Young drivers are much more likely to be involved in an accident than older drivers. 17-25 year-olds account for 10% of licence holders, but over 20% of accidents.

The types of accidents which young drivers are involved in are different from older, more experienced drivers. Young drivers are more likely to be involved in:

Single vehicle accidents
Accidents as a result of the driver losing control of the vehicle

Feedback from participating schools

Donald Lowe, Assistant Head of Senior Years, Edinburgh Academy
“We have valued the impact that the Young Driver event has had on our pupils since its first inception. The opportunity for the pupils to hear from individuals or families that have been affected by a driver making poor decisions is invaluable, although hard-hitting and extremely emotional at times. The realisation that taking the responsibility of driving a car on the road too lightly can have repercussions beyond themselves is vital to ensuring the safety of, not just our young people but all people, when our pupils start to drive. The opportunity to speak with a cross-section of professionals involved at all levels of keeping our roads safe for all users enables them to see the bigger picture and to make sensible, informed and safe decisions about driving and moving around the city, and beyond on other forms of transport too. The Young Drivers event is an excellent resource that our pupils remember and discuss long after they have attended, which is why we continue to support it.”
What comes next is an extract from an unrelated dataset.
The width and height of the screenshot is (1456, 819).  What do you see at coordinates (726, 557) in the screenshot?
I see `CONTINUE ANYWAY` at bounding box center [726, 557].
Dianne Keohane, PT Guidance S5/S6, George Watson’s College
“We are very grateful to Police Scotland and to City of Edinburgh Council for organising this extremely important and effective event. We make sure that our S6 pupils attend every year because of the importance of the message. The speakers, interactive events and engaging activities mean that our pupils are open and receptive and leave the Corn Exchange wiser and we hope safer.”

Oliver Cook, Tynecastle High School
“The Young Drivers event is fun and informative, it offers our students the chance to talk to the professionals who regularly meet learner and new drivers in their line of work. They can make sense of those figures and themes that they hear a lot about but have little chance of experiencing e.g. stopping distances, blood alcohol levels, the impact of a collision. They hear how wearing a seatbelt can change their life and consider how we can all share the road together in Edinburgh.”